* _EXERCISE_
Retype, word for word, every line from the one holding "[Facebook] (671, 2553)" through the one holding "esosomi autologhi (284, 845)" in the entries below, both included, and only those lines.

* _EXERCISE INPUT_
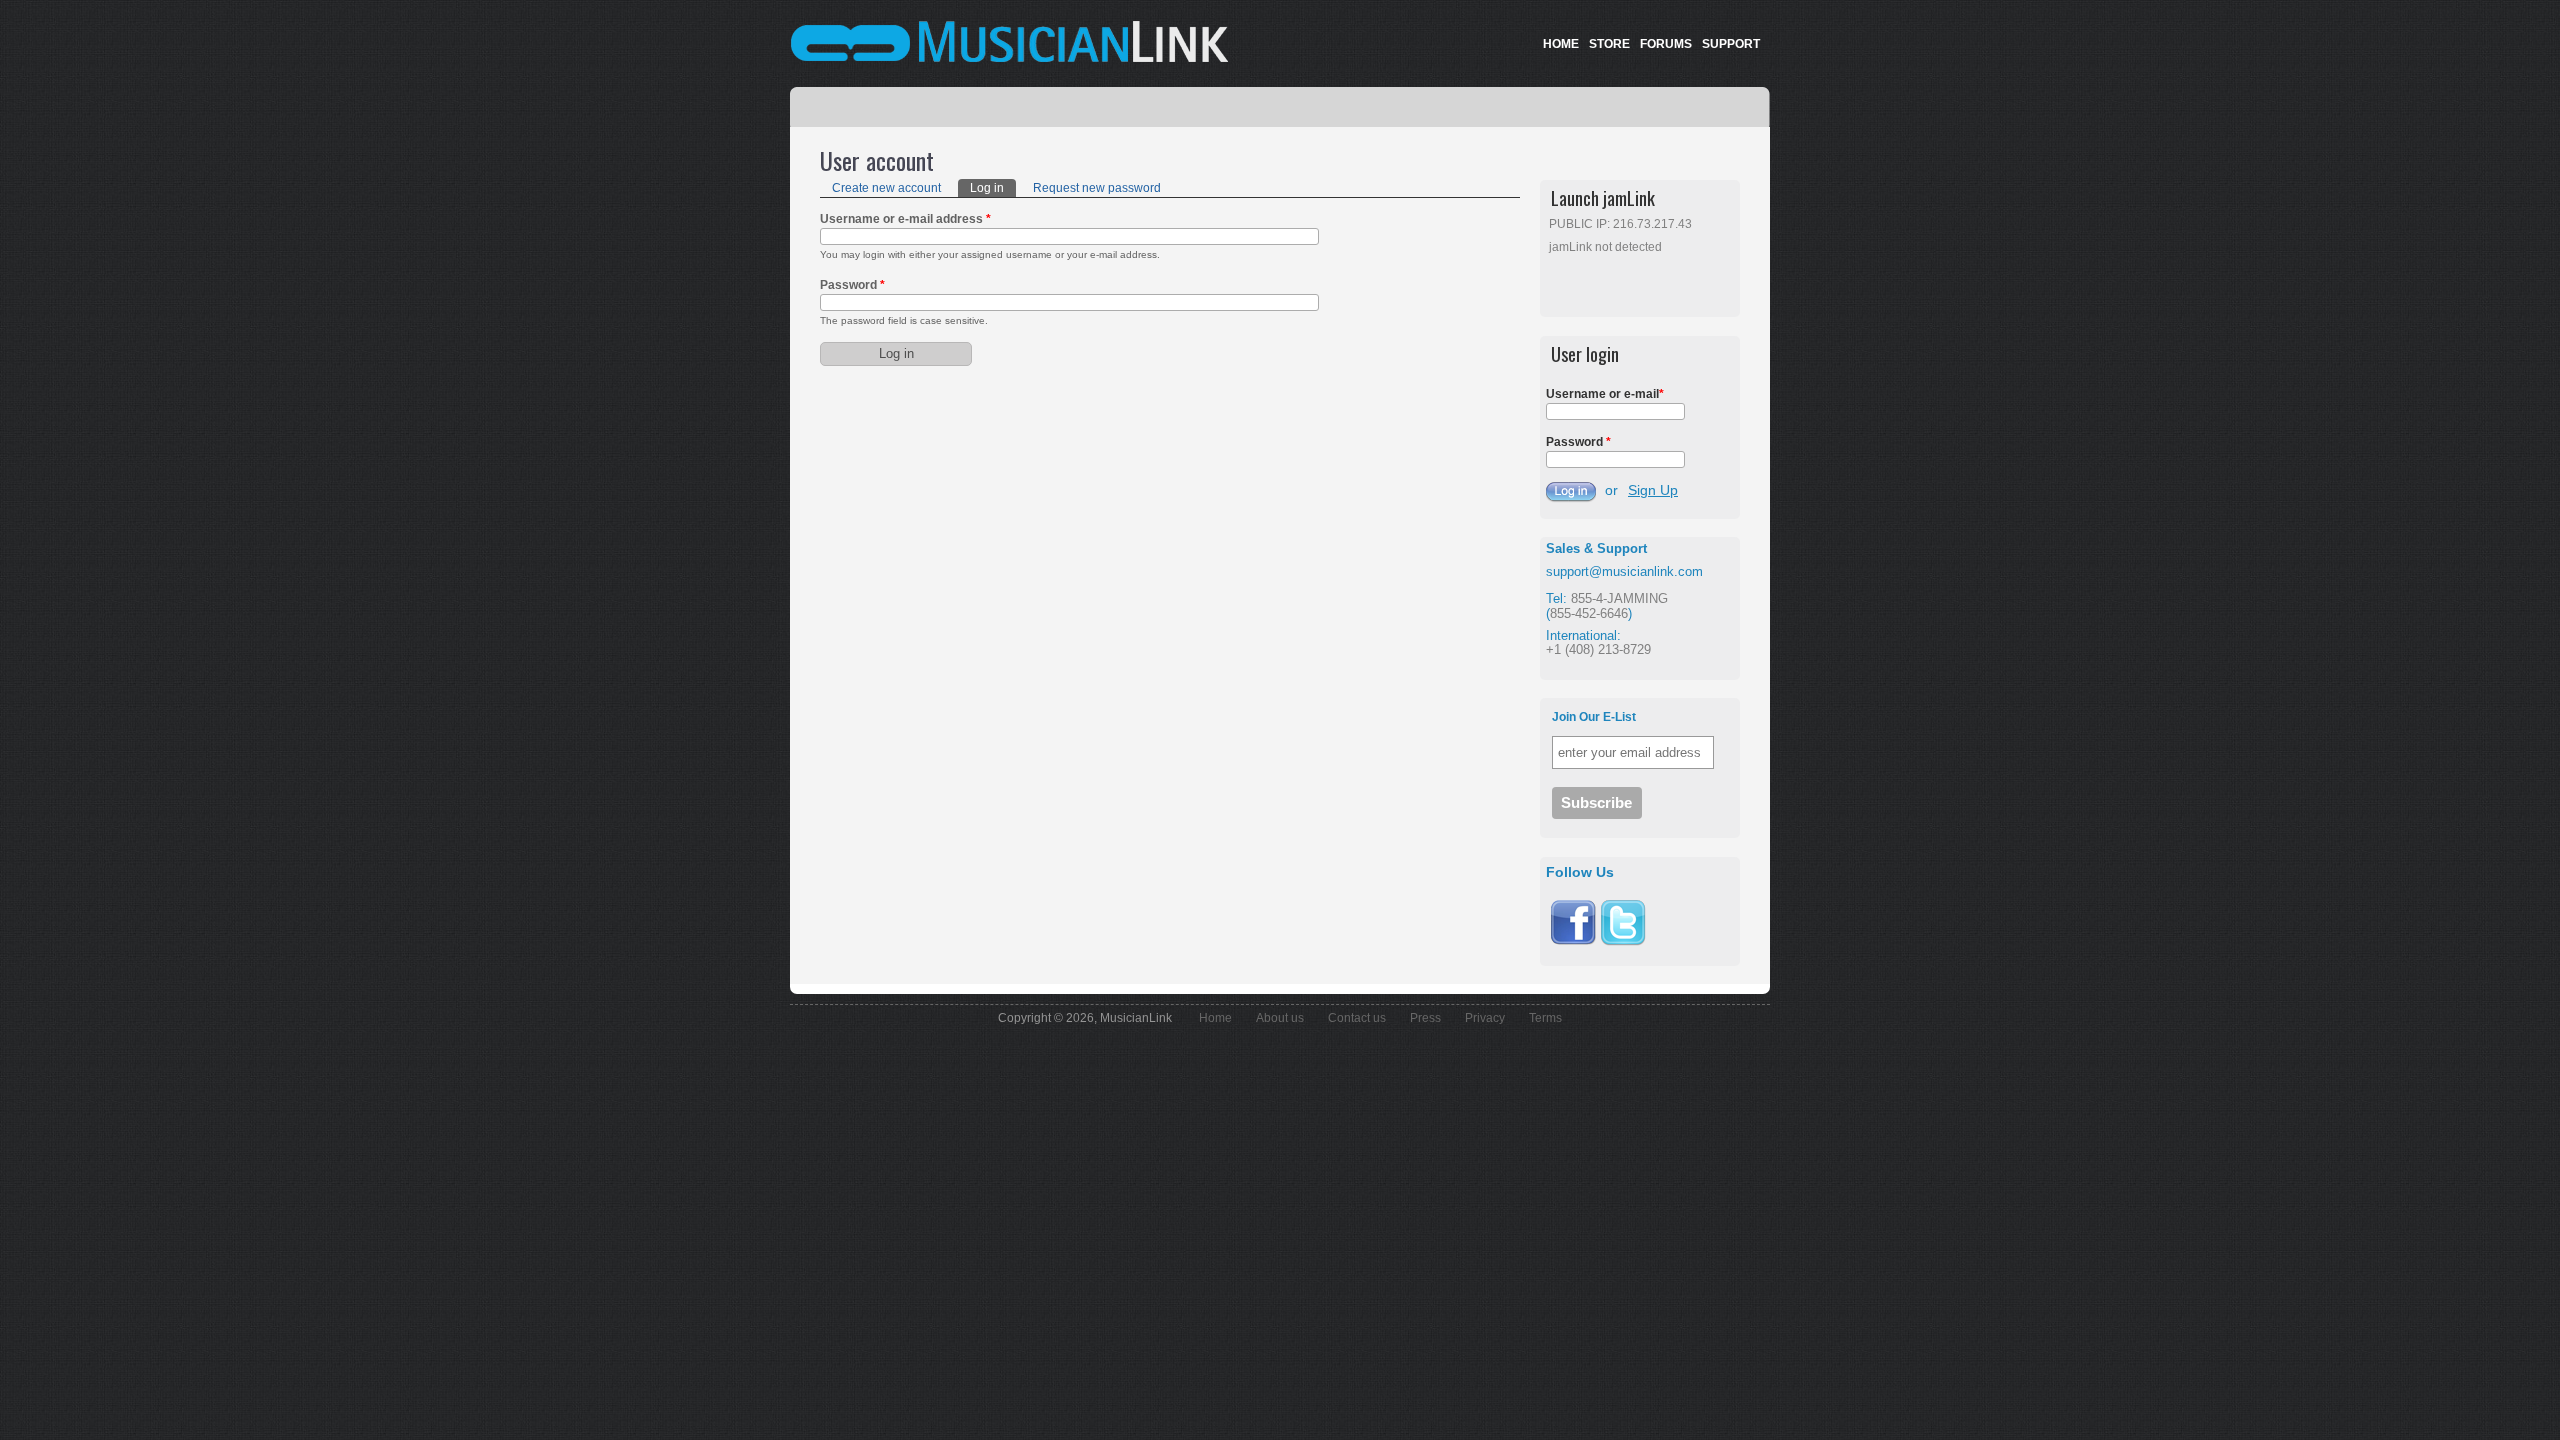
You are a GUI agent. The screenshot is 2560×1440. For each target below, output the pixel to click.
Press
--
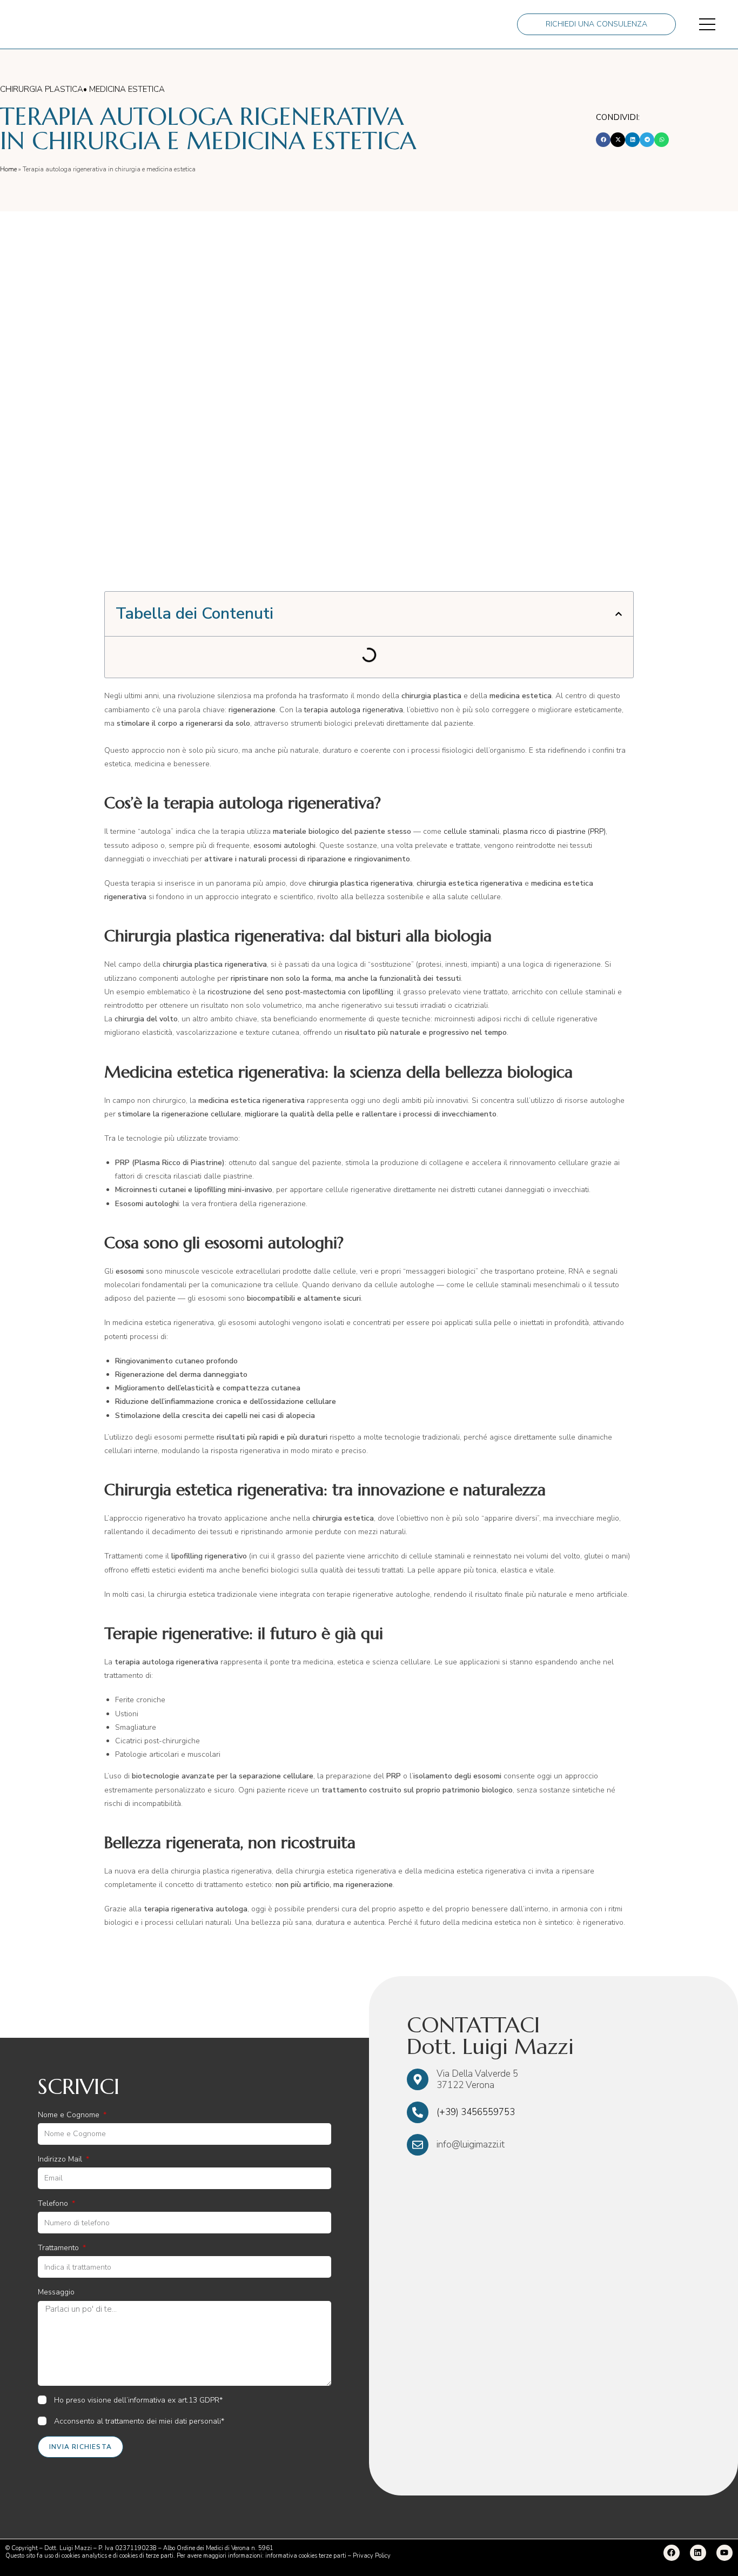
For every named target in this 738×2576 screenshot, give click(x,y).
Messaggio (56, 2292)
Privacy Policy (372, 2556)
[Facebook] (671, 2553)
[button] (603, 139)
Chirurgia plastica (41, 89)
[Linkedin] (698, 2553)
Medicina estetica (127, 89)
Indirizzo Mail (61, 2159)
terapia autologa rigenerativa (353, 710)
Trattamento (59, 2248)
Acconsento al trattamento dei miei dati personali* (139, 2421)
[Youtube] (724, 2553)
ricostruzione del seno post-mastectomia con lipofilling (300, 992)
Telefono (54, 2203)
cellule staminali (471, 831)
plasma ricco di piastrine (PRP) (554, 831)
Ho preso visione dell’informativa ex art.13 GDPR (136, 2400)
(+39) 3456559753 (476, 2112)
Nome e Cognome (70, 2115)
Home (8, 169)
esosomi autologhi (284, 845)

* _RESPONSE_
[Facebook] (671, 2553)
[button] (603, 139)
Chirurgia plastica (41, 89)
[Linkedin] (698, 2553)
Medicina estetica (127, 89)
Indirizzo Mail (61, 2159)
terapia autologa rigenerativa (353, 710)
Trattamento (59, 2248)
Acconsento al trattamento dei miei dati personali* (139, 2421)
[Youtube] (724, 2553)
ricostruzione del seno post-mastectomia con lipofilling (300, 992)
Telefono (54, 2203)
cellule staminali (471, 831)
plasma ricco di piastrine (PRP) (554, 831)
Ho preso visione dell’informativa ex art.13 GDPR (136, 2400)
(+39) 3456559753 (476, 2112)
Nome e Cognome (70, 2115)
Home (8, 169)
esosomi autologhi (284, 845)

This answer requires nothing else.